[Start of section]

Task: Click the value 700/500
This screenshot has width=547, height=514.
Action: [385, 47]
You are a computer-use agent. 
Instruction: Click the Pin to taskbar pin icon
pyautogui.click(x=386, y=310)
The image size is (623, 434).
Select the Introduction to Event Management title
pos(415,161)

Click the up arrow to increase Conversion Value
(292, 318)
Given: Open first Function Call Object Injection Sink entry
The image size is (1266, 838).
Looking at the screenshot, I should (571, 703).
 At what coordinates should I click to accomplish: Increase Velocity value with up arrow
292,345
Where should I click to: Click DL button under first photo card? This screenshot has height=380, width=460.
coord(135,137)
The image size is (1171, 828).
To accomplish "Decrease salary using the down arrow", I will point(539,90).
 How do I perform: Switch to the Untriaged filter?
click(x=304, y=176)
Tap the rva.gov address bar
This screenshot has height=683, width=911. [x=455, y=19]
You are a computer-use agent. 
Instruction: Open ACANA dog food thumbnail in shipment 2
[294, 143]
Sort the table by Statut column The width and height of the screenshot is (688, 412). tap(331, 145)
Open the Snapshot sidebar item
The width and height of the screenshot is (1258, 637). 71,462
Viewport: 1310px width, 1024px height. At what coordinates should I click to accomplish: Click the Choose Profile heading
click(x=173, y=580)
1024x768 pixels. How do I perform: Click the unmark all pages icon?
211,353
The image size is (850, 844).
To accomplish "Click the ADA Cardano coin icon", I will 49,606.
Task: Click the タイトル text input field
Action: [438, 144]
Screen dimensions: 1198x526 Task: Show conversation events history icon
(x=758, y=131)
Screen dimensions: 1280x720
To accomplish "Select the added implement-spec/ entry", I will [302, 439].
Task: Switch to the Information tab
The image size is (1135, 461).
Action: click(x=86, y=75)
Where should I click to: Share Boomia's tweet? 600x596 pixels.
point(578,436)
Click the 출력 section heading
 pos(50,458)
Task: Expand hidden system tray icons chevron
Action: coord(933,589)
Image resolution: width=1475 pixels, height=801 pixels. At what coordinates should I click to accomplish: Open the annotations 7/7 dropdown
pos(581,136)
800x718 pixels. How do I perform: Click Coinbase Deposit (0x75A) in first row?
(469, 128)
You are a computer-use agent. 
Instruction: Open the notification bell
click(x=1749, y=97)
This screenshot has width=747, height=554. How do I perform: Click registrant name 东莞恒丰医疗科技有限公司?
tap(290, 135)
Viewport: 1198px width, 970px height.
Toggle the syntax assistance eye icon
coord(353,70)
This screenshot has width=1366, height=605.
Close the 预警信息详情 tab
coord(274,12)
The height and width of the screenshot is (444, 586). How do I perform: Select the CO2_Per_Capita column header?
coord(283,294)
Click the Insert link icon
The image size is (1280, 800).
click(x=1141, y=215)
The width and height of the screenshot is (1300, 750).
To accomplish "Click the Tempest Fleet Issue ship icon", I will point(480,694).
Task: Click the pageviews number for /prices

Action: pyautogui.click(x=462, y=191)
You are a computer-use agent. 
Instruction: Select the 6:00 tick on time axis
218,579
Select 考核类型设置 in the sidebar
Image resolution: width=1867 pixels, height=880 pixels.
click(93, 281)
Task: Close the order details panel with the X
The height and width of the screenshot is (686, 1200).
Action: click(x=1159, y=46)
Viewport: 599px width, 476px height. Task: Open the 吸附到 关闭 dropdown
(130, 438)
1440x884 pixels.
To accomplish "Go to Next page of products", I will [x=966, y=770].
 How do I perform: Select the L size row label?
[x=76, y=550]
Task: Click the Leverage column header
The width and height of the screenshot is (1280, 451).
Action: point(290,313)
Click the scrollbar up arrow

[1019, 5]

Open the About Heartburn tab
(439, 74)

[End of section]

_EXERCISE_: Reproduce only those lines of the entries above that run from the line with "Viewport: 1198px width, 970px height." to the final line.

_RESPONSE FOR THIS EXERCISE_:
Viewport: 1198px width, 970px height.
Toggle the syntax assistance eye icon
coord(353,70)
This screenshot has width=1366, height=605.
Close the 预警信息详情 tab
coord(274,12)
The height and width of the screenshot is (444, 586). How do I perform: Select the CO2_Per_Capita column header?
coord(283,294)
Click the Insert link icon
The image size is (1280, 800).
click(x=1141, y=215)
The width and height of the screenshot is (1300, 750).
To accomplish "Click the Tempest Fleet Issue ship icon", I will point(480,694).
Task: Click the pageviews number for /prices

Action: pyautogui.click(x=462, y=191)
You are a computer-use agent. 
Instruction: Select the 6:00 tick on time axis
218,579
Select 考核类型设置 in the sidebar
Image resolution: width=1867 pixels, height=880 pixels.
click(93, 281)
Task: Close the order details panel with the X
The height and width of the screenshot is (686, 1200).
Action: click(x=1159, y=46)
Viewport: 599px width, 476px height. Task: Open the 吸附到 关闭 dropdown
(130, 438)
1440x884 pixels.
To accomplish "Go to Next page of products", I will [x=966, y=770].
 How do I perform: Select the L size row label?
[x=76, y=550]
Task: Click the Leverage column header
The width and height of the screenshot is (1280, 451).
Action: point(290,313)
Click the scrollbar up arrow

[1019, 5]

Open the About Heartburn tab
(439, 74)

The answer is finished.